SUPPLIED RECORDS:
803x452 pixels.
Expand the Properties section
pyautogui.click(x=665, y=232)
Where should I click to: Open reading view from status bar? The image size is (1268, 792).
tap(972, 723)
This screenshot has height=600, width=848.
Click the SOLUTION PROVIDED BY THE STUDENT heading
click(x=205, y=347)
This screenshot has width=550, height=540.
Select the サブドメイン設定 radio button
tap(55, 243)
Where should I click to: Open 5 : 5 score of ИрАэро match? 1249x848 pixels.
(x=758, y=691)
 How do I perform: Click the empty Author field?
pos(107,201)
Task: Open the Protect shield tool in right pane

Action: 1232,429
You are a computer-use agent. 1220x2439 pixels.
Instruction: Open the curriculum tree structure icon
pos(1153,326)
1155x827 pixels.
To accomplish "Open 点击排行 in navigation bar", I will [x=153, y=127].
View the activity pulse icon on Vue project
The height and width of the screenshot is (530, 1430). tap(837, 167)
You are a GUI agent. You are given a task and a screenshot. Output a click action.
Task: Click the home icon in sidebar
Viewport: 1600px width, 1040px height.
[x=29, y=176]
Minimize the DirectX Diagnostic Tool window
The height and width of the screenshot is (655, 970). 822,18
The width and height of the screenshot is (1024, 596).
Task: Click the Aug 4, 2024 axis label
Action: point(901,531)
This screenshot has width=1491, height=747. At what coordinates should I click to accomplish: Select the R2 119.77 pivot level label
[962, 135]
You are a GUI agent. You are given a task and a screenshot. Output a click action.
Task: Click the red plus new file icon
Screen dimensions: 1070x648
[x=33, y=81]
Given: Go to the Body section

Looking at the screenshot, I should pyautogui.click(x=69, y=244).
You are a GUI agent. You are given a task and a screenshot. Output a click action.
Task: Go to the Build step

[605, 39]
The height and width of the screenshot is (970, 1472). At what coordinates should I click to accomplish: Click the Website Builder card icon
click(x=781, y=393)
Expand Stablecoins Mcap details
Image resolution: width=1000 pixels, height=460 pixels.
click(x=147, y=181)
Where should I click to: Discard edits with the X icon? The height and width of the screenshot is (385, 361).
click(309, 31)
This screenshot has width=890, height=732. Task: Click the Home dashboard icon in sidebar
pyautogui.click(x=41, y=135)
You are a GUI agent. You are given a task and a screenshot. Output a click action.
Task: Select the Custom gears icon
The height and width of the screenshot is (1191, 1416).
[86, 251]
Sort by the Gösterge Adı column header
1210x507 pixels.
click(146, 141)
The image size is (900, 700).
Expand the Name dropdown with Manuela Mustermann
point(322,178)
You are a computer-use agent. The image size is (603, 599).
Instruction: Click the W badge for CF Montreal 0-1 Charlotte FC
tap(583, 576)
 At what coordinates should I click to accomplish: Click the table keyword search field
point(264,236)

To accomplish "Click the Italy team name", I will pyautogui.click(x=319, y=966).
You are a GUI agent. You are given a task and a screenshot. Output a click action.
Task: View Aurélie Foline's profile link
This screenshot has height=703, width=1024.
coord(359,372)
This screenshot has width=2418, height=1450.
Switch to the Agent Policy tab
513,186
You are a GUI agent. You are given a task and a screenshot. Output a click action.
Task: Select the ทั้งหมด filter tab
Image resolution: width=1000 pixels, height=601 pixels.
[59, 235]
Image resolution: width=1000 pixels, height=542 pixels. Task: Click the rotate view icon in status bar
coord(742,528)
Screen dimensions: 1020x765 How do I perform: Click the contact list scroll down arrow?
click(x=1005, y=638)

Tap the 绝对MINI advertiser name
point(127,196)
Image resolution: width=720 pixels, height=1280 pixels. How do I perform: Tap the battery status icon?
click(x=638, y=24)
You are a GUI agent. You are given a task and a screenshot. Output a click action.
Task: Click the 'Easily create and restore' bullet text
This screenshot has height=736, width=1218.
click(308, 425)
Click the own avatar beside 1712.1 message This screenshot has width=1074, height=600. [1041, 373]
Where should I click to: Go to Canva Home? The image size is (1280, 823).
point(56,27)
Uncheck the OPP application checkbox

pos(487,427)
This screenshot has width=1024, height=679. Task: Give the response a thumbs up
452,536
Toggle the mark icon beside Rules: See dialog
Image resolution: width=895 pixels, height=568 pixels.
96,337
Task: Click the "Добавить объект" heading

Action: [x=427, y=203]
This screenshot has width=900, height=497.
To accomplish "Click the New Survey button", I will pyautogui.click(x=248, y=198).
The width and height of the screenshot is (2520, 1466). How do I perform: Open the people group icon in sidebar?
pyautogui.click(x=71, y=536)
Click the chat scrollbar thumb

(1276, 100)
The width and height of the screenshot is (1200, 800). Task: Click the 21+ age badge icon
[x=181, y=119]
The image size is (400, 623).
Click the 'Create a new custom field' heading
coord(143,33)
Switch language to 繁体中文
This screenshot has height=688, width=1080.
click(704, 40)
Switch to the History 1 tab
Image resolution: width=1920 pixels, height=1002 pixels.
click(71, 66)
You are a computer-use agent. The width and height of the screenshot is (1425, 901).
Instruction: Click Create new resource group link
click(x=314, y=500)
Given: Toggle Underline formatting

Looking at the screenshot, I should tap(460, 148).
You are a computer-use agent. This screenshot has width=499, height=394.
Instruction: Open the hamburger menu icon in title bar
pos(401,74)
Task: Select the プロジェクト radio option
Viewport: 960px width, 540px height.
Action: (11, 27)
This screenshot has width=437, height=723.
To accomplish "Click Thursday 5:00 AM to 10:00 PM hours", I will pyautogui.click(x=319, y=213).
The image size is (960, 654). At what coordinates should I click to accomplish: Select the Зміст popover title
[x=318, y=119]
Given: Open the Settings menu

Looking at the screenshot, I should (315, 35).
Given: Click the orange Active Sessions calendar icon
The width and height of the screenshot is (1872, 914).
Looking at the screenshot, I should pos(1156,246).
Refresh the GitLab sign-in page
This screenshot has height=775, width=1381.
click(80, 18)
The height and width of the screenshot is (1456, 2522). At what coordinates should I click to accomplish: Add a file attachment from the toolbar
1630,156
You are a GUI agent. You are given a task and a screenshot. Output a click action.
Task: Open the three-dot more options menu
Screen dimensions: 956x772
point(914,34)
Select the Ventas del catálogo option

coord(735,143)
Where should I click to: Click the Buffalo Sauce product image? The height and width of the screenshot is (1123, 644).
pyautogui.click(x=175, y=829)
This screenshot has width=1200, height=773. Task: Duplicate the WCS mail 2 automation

GOAL OF THE EXERCISE:
Return an exact copy of the listing.

ANSWER BOX:
803x452 pixels.
Expand the Properties section
pyautogui.click(x=665, y=232)
Where should I click to: Open reading view from status bar? The image size is (1268, 792).
tap(972, 723)
This screenshot has height=600, width=848.
Click the SOLUTION PROVIDED BY THE STUDENT heading
click(x=205, y=347)
This screenshot has width=550, height=540.
Select the サブドメイン設定 radio button
tap(55, 243)
Where should I click to: Open 5 : 5 score of ИрАэро match? 1249x848 pixels.
(x=758, y=691)
 How do I perform: Click the empty Author field?
pos(107,201)
Task: Open the Protect shield tool in right pane

Action: 1232,429
You are a computer-use agent. 1220x2439 pixels.
Instruction: Open the curriculum tree structure icon
pos(1153,326)
1155x827 pixels.
To accomplish "Open 点击排行 in navigation bar", I will [x=153, y=127].
View the activity pulse icon on Vue project
The height and width of the screenshot is (530, 1430). tap(837, 167)
You are a GUI agent. You are given a task and a screenshot. Output a click action.
Task: Click the home icon in sidebar
Viewport: 1600px width, 1040px height.
[x=29, y=176]
Minimize the DirectX Diagnostic Tool window
The height and width of the screenshot is (655, 970). 822,18
The width and height of the screenshot is (1024, 596).
Task: Click the Aug 4, 2024 axis label
Action: point(901,531)
This screenshot has width=1491, height=747. At what coordinates should I click to accomplish: Select the R2 119.77 pivot level label
[962, 135]
You are a GUI agent. You are given a task and a screenshot. Output a click action.
Task: Click the red plus new file icon
Screen dimensions: 1070x648
[x=33, y=81]
Given: Go to the Body section

Looking at the screenshot, I should pyautogui.click(x=69, y=244).
You are a GUI agent. You are given a task and a screenshot. Output a click action.
Task: Go to the Build step

[605, 39]
The height and width of the screenshot is (970, 1472). At what coordinates should I click to accomplish: Click the Website Builder card icon
click(x=781, y=393)
Expand Stablecoins Mcap details
Image resolution: width=1000 pixels, height=460 pixels.
click(x=147, y=181)
Where should I click to: Discard edits with the X icon? The height and width of the screenshot is (385, 361).
click(309, 31)
This screenshot has width=890, height=732. Task: Click the Home dashboard icon in sidebar
pyautogui.click(x=41, y=135)
You are a GUI agent. You are given a task and a screenshot. Output a click action.
Task: Select the Custom gears icon
The height and width of the screenshot is (1191, 1416).
[86, 251]
Sort by the Gösterge Adı column header
1210x507 pixels.
click(146, 141)
The image size is (900, 700).
Expand the Name dropdown with Manuela Mustermann
point(322,178)
You are a computer-use agent. The image size is (603, 599).
Instruction: Click the W badge for CF Montreal 0-1 Charlotte FC
tap(583, 576)
 At what coordinates should I click to accomplish: Click the table keyword search field
point(264,236)

To accomplish "Click the Italy team name", I will pyautogui.click(x=319, y=966).
You are a GUI agent. You are given a task and a screenshot. Output a click action.
Task: View Aurélie Foline's profile link
This screenshot has height=703, width=1024.
coord(359,372)
This screenshot has width=2418, height=1450.
Switch to the Agent Policy tab
513,186
You are a GUI agent. You are given a task and a screenshot. Output a click action.
Task: Select the ทั้งหมด filter tab
Image resolution: width=1000 pixels, height=601 pixels.
[59, 235]
Image resolution: width=1000 pixels, height=542 pixels. Task: Click the rotate view icon in status bar
coord(742,528)
Screen dimensions: 1020x765 How do I perform: Click the contact list scroll down arrow?
click(x=1005, y=638)

Tap the 绝对MINI advertiser name
point(127,196)
Image resolution: width=720 pixels, height=1280 pixels. How do I perform: Tap the battery status icon?
click(x=638, y=24)
You are a GUI agent. You are given a task and a screenshot. Output a click action.
Task: Click the 'Easily create and restore' bullet text
This screenshot has height=736, width=1218.
click(308, 425)
Click the own avatar beside 1712.1 message This screenshot has width=1074, height=600. [1041, 373]
Where should I click to: Go to Canva Home? The image size is (1280, 823).
point(56,27)
Uncheck the OPP application checkbox

pos(487,427)
This screenshot has width=1024, height=679. Task: Give the response a thumbs up
452,536
Toggle the mark icon beside Rules: See dialog
Image resolution: width=895 pixels, height=568 pixels.
96,337
Task: Click the "Добавить объект" heading

Action: [x=427, y=203]
This screenshot has width=900, height=497.
To accomplish "Click the New Survey button", I will pyautogui.click(x=248, y=198).
The width and height of the screenshot is (2520, 1466). How do I perform: Open the people group icon in sidebar?
pyautogui.click(x=71, y=536)
Click the chat scrollbar thumb

(1276, 100)
The width and height of the screenshot is (1200, 800). Task: Click the 21+ age badge icon
[x=181, y=119]
The image size is (400, 623).
Click the 'Create a new custom field' heading
coord(143,33)
Switch language to 繁体中文
This screenshot has height=688, width=1080.
click(704, 40)
Switch to the History 1 tab
Image resolution: width=1920 pixels, height=1002 pixels.
click(71, 66)
You are a computer-use agent. The width and height of the screenshot is (1425, 901).
Instruction: Click Create new resource group link
click(x=314, y=500)
Given: Toggle Underline formatting

Looking at the screenshot, I should tap(460, 148).
You are a computer-use agent. This screenshot has width=499, height=394.
Instruction: Open the hamburger menu icon in title bar
pos(401,74)
Task: Select the プロジェクト radio option
Viewport: 960px width, 540px height.
Action: (11, 27)
This screenshot has width=437, height=723.
To accomplish "Click Thursday 5:00 AM to 10:00 PM hours", I will pyautogui.click(x=319, y=213).
The image size is (960, 654). At what coordinates should I click to accomplish: Select the Зміст popover title
[x=318, y=119]
Given: Open the Settings menu

Looking at the screenshot, I should (315, 35).
Given: Click the orange Active Sessions calendar icon
The width and height of the screenshot is (1872, 914).
Looking at the screenshot, I should pos(1156,246).
Refresh the GitLab sign-in page
This screenshot has height=775, width=1381.
click(80, 18)
The height and width of the screenshot is (1456, 2522). At what coordinates should I click to accomplish: Add a file attachment from the toolbar
1630,156
You are a GUI agent. You are given a task and a screenshot. Output a click action.
Task: Open the three-dot more options menu
Screen dimensions: 956x772
point(914,34)
Select the Ventas del catálogo option

coord(735,143)
Where should I click to: Click the Buffalo Sauce product image? The height and width of the screenshot is (1123, 644).
pyautogui.click(x=175, y=829)
This screenshot has width=1200, height=773. Task: Duplicate the WCS mail 2 automation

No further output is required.